- [PROBLEM REQUIREMENTS] The listing that follows should be copied in full, exactly as written.

- [RECORDS SUPPLIED]
====
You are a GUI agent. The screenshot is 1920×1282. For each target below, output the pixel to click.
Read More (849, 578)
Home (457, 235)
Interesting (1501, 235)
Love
====
- [EXERCISE SOLUTION]
You are a GUI agent. The screenshot is 1920×1282. For each target below, output the pixel to click.
Read More (849, 578)
Home (457, 235)
Interesting (1501, 235)
Love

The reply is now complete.